The problem with postural stress

The problem with postural stress

“Body stressors, such as sitting too much, not moving enough and poor posture may not be very big on their own,” reveals physiotherapist, Anna-Louise Bouvier, creator of the Happy Body at Work program. “But collectively, it can lead to headaches, neck tension, back aches, fatigue, weight gain, digestive problems and even constipation.” She believes it’s important to recognise the signals from your body that it’s overloaded. “Once you recognise these signals, you can use strategies to release some of the load before it becomes a problem.” Signs of stress vary. It could be headaches, mouth ulcers, cold sores, back pain or an upset stomach that can also affect your mood. “Many people find they just feel tired and as though they are getting by on a half flat battery.” Small changes such as sitting less and moving more reduces fluctuations in blood glucose levels giving you more energy. The problem is that poor posture has become normalised.

Spinal and orthopedic surgeon, Dr Ken Hansraj, measured the impact of the typical posture when writing a text message on a phone. The weight of the average adult’s head is 5 kilograms but when it is tilted forward, its weight increases placing greater pressure on the neck. A 30-degree tilt of the head is the equivalent of holding 40 pounds – or 18 kilos — of weight. Hansraj believes it could lead to “early wear, tear, degeneration and possibly surgeries.” It is types of postural stress like this that contributes to chronic pain conditions and is something we are very concerned with at SHDC.

What can you do to alleviate postural stress?
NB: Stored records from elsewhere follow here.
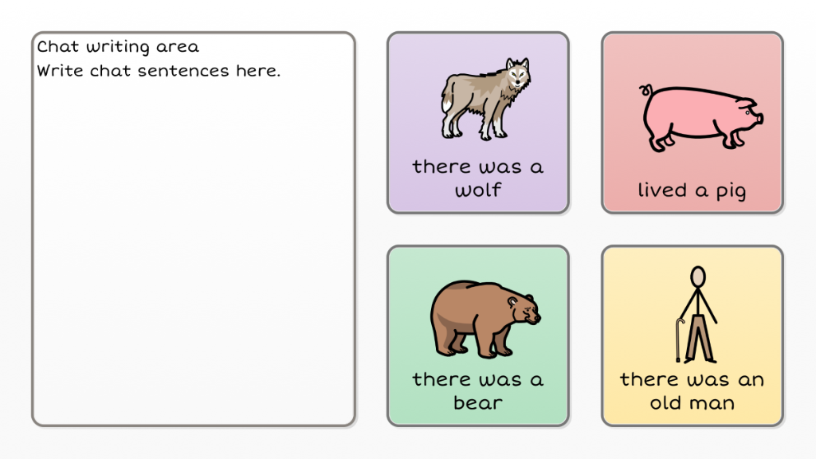The width and height of the screenshot is (816, 459).
Task: Choose the yellow old man card background
Action: point(692,336)
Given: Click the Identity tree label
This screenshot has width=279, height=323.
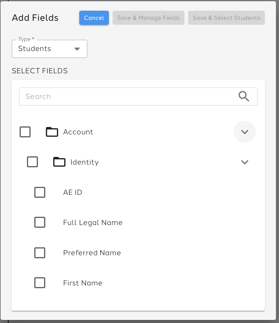Looking at the screenshot, I should 84,162.
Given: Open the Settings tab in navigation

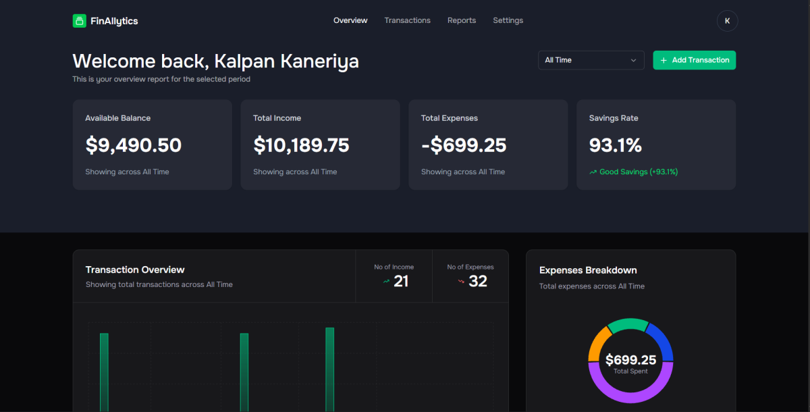Looking at the screenshot, I should point(508,20).
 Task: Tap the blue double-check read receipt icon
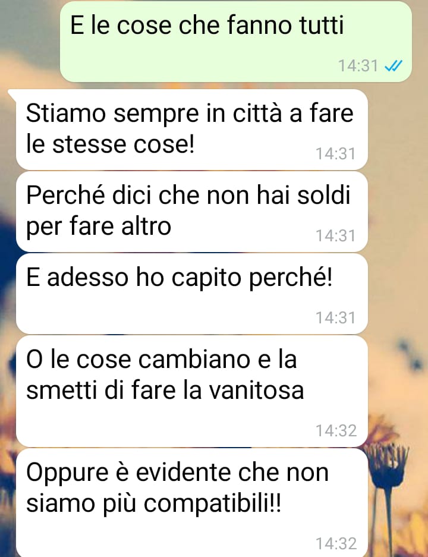[394, 66]
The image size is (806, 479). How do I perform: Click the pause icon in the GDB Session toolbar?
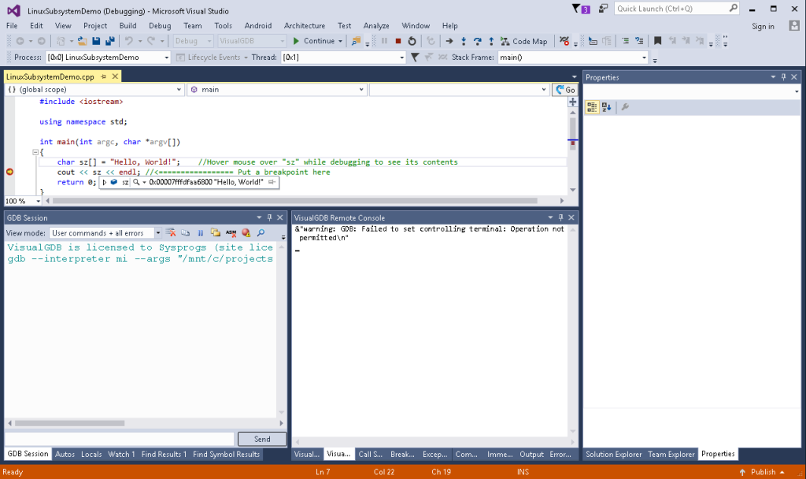coord(201,232)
  • Build sustainable, realistic and achievable exercise routines in to your day that can be part of your life without injuring yourself. We work with Personal Trainers who can design a program for exercise and nutrition.
  • Review your breathing. We work with Respiratory Physiologists dealing with dysfunctional breathing. We also have a home based breathing retraining program.
  • Review your sleeping posture. Lying on your back is the ideal sleeping position. Sleeping on your stomach places undue stress and strain on your jaw, neck and lower.
  • Review your working posture. We often spend most of our time sitting at a desk throughout the week and this can place repetitive stress on your neck, shoulders and lower back. Be mindful not to let yourself slouch while using the computer and ensure the items you need to perform your job are within ergonomic distance.
  • Review your foot structure. Our bodies are quite good at compensating for poor foot placement in the short time, however this compensation can alter the balance in your foot structure and predispose you to on-going back problems. We work closely with podiatrists, osteopaths, chiropractors, physiotherapists, craniosacral therapists and body workers.